[[ Data shown, beginning ]]
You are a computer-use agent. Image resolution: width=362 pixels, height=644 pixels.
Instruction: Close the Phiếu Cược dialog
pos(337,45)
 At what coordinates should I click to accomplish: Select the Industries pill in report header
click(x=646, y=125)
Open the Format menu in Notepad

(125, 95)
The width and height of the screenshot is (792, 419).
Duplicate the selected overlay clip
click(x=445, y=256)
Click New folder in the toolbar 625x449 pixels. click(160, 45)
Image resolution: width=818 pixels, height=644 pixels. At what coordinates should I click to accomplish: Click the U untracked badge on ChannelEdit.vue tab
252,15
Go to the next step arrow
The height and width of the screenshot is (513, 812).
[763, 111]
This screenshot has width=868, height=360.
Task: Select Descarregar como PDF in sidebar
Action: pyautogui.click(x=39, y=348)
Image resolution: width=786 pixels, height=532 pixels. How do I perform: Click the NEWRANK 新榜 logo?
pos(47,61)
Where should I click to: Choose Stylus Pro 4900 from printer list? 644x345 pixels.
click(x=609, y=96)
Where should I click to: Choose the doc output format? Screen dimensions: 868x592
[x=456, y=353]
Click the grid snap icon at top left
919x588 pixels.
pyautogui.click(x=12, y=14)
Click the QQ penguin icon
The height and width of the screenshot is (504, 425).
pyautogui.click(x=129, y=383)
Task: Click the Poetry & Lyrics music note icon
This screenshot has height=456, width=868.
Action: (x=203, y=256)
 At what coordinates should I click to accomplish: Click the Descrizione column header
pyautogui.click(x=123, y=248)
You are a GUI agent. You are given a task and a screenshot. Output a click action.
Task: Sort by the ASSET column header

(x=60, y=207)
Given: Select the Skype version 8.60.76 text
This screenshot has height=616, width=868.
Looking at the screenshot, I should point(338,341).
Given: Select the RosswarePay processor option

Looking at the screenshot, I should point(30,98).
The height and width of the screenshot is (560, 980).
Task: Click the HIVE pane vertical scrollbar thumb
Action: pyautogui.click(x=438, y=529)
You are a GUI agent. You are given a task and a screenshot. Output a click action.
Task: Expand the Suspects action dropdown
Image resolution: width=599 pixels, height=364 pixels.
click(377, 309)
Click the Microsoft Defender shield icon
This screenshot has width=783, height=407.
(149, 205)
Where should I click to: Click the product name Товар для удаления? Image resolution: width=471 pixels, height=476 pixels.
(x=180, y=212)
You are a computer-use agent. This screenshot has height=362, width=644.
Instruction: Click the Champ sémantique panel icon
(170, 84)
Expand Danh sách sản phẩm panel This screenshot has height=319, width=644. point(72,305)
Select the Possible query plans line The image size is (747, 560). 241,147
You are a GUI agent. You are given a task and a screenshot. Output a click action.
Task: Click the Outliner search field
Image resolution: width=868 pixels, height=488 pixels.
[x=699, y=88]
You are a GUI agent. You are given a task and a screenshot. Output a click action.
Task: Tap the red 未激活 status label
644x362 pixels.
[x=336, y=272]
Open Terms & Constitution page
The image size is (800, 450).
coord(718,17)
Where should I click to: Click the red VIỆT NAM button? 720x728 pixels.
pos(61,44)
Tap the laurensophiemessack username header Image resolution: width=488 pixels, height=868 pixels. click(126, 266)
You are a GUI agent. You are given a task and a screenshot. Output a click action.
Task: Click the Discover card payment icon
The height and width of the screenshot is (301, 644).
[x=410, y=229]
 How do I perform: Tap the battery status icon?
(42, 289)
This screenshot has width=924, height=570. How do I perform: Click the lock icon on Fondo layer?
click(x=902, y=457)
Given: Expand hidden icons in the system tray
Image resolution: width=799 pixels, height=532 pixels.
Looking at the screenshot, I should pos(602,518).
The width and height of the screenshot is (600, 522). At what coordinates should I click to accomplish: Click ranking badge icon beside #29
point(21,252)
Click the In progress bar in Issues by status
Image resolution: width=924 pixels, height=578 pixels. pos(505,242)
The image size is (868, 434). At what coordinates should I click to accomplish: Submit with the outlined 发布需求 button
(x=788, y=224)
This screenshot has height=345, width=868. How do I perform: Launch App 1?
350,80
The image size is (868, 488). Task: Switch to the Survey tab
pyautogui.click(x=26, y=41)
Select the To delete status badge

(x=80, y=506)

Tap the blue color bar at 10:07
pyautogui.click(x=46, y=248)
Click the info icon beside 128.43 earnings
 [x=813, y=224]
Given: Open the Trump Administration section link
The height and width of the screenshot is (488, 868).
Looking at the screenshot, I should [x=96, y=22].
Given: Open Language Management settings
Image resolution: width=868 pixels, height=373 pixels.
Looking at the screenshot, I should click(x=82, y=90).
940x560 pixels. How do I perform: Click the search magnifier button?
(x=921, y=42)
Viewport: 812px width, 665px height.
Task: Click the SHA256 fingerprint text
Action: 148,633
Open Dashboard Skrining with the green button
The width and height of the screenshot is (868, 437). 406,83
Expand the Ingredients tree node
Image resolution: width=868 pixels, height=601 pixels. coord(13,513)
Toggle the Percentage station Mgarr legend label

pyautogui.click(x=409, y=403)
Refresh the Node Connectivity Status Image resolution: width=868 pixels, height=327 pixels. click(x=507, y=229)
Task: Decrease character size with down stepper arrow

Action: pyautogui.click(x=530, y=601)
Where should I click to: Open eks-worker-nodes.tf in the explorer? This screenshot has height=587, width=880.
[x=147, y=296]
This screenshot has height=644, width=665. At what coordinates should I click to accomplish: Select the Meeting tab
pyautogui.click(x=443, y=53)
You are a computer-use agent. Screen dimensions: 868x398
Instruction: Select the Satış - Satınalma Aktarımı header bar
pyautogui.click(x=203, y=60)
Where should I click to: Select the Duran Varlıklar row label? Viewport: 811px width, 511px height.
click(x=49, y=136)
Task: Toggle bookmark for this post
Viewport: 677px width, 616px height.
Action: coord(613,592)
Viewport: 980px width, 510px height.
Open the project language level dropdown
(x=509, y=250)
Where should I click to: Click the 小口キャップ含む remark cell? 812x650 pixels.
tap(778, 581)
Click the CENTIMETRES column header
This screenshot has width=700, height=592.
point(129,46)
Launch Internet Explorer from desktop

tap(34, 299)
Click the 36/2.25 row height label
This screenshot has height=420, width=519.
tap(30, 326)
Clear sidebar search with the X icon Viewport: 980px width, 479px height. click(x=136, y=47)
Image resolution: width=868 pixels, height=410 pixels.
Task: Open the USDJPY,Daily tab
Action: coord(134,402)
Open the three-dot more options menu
[[ Data shown, end ]]
Exercise objective: Your reply should be all of the data, returned exactly.

Final answer:
You are a computer-use agent. Image resolution: width=362 pixels, height=644 pixels.
Instruction: Close the Phiếu Cược dialog
pos(337,45)
 At what coordinates should I click to accomplish: Select the Industries pill in report header
click(x=646, y=125)
Open the Format menu in Notepad

(125, 95)
The width and height of the screenshot is (792, 419).
Duplicate the selected overlay clip
click(x=445, y=256)
Click New folder in the toolbar 625x449 pixels. click(160, 45)
Image resolution: width=818 pixels, height=644 pixels. At what coordinates should I click to accomplish: Click the U untracked badge on ChannelEdit.vue tab
252,15
Go to the next step arrow
The height and width of the screenshot is (513, 812).
[763, 111]
This screenshot has width=868, height=360.
Task: Select Descarregar como PDF in sidebar
Action: pyautogui.click(x=39, y=348)
Image resolution: width=786 pixels, height=532 pixels. How do I perform: Click the NEWRANK 新榜 logo?
pos(47,61)
Where should I click to: Choose Stylus Pro 4900 from printer list? 644x345 pixels.
click(x=609, y=96)
Where should I click to: Choose the doc output format? Screen dimensions: 868x592
[x=456, y=353]
Click the grid snap icon at top left
919x588 pixels.
pyautogui.click(x=12, y=14)
Click the QQ penguin icon
The height and width of the screenshot is (504, 425).
pyautogui.click(x=129, y=383)
Task: Click the Poetry & Lyrics music note icon
This screenshot has height=456, width=868.
Action: (x=203, y=256)
 At what coordinates should I click to accomplish: Click the Descrizione column header
pyautogui.click(x=123, y=248)
You are a GUI agent. You are given a task and a screenshot. Output a click action.
Task: Sort by the ASSET column header

(x=60, y=207)
Given: Select the Skype version 8.60.76 text
This screenshot has height=616, width=868.
Looking at the screenshot, I should point(338,341).
Given: Select the RosswarePay processor option

Looking at the screenshot, I should point(30,98).
The height and width of the screenshot is (560, 980).
Task: Click the HIVE pane vertical scrollbar thumb
Action: pyautogui.click(x=438, y=529)
You are a GUI agent. You are given a task and a screenshot. Output a click action.
Task: Expand the Suspects action dropdown
Image resolution: width=599 pixels, height=364 pixels.
click(377, 309)
Click the Microsoft Defender shield icon
This screenshot has width=783, height=407.
(149, 205)
Where should I click to: Click the product name Товар для удаления? Image resolution: width=471 pixels, height=476 pixels.
(x=180, y=212)
You are a computer-use agent. This screenshot has height=362, width=644.
Instruction: Click the Champ sémantique panel icon
(170, 84)
Expand Danh sách sản phẩm panel This screenshot has height=319, width=644. point(72,305)
Select the Possible query plans line The image size is (747, 560). 241,147
You are a GUI agent. You are given a task and a screenshot. Output a click action.
Task: Click the Outliner search field
Image resolution: width=868 pixels, height=488 pixels.
[x=699, y=88]
You are a GUI agent. You are given a task and a screenshot. Output a click action.
Task: Tap the red 未激活 status label
644x362 pixels.
[x=336, y=272]
Open Terms & Constitution page
The image size is (800, 450).
coord(718,17)
Where should I click to: Click the red VIỆT NAM button? 720x728 pixels.
pos(61,44)
Tap the laurensophiemessack username header Image resolution: width=488 pixels, height=868 pixels. click(126, 266)
You are a GUI agent. You are given a task and a screenshot. Output a click action.
Task: Click the Discover card payment icon
The height and width of the screenshot is (301, 644).
[x=410, y=229]
 How do I perform: Tap the battery status icon?
(42, 289)
This screenshot has width=924, height=570. How do I perform: Click the lock icon on Fondo layer?
click(x=902, y=457)
Given: Expand hidden icons in the system tray
Image resolution: width=799 pixels, height=532 pixels.
Looking at the screenshot, I should pos(602,518).
The width and height of the screenshot is (600, 522). At what coordinates should I click to accomplish: Click ranking badge icon beside #29
point(21,252)
Click the In progress bar in Issues by status
Image resolution: width=924 pixels, height=578 pixels. pos(505,242)
The image size is (868, 434). At what coordinates should I click to accomplish: Submit with the outlined 发布需求 button
(x=788, y=224)
This screenshot has height=345, width=868. How do I perform: Launch App 1?
350,80
The image size is (868, 488). Task: Switch to the Survey tab
pyautogui.click(x=26, y=41)
Select the To delete status badge

(x=80, y=506)

Tap the blue color bar at 10:07
pyautogui.click(x=46, y=248)
Click the info icon beside 128.43 earnings
 [x=813, y=224]
Given: Open the Trump Administration section link
The height and width of the screenshot is (488, 868).
Looking at the screenshot, I should [x=96, y=22].
Given: Open Language Management settings
Image resolution: width=868 pixels, height=373 pixels.
Looking at the screenshot, I should click(x=82, y=90).
940x560 pixels. How do I perform: Click the search magnifier button?
(x=921, y=42)
Viewport: 812px width, 665px height.
Task: Click the SHA256 fingerprint text
Action: 148,633
Open Dashboard Skrining with the green button
The width and height of the screenshot is (868, 437). 406,83
Expand the Ingredients tree node
Image resolution: width=868 pixels, height=601 pixels. coord(13,513)
Toggle the Percentage station Mgarr legend label

pyautogui.click(x=409, y=403)
Refresh the Node Connectivity Status Image resolution: width=868 pixels, height=327 pixels. click(x=507, y=229)
Task: Decrease character size with down stepper arrow

Action: pyautogui.click(x=530, y=601)
Where should I click to: Open eks-worker-nodes.tf in the explorer? This screenshot has height=587, width=880.
[x=147, y=296]
This screenshot has height=644, width=665. At what coordinates should I click to accomplish: Select the Meeting tab
pyautogui.click(x=443, y=53)
You are a computer-use agent. Screen dimensions: 868x398
Instruction: Select the Satış - Satınalma Aktarımı header bar
pyautogui.click(x=203, y=60)
Where should I click to: Select the Duran Varlıklar row label? Viewport: 811px width, 511px height.
click(x=49, y=136)
Task: Toggle bookmark for this post
Viewport: 677px width, 616px height.
Action: coord(613,592)
Viewport: 980px width, 510px height.
Open the project language level dropdown
(x=509, y=250)
Where should I click to: Click the 小口キャップ含む remark cell? 812x650 pixels.
tap(778, 581)
Click the CENTIMETRES column header
This screenshot has width=700, height=592.
point(129,46)
Launch Internet Explorer from desktop

tap(34, 299)
Click the 36/2.25 row height label
This screenshot has height=420, width=519.
tap(30, 326)
Clear sidebar search with the X icon Viewport: 980px width, 479px height. click(x=136, y=47)
Image resolution: width=868 pixels, height=410 pixels.
Task: Open the USDJPY,Daily tab
Action: coord(134,402)
Open the three-dot more options menu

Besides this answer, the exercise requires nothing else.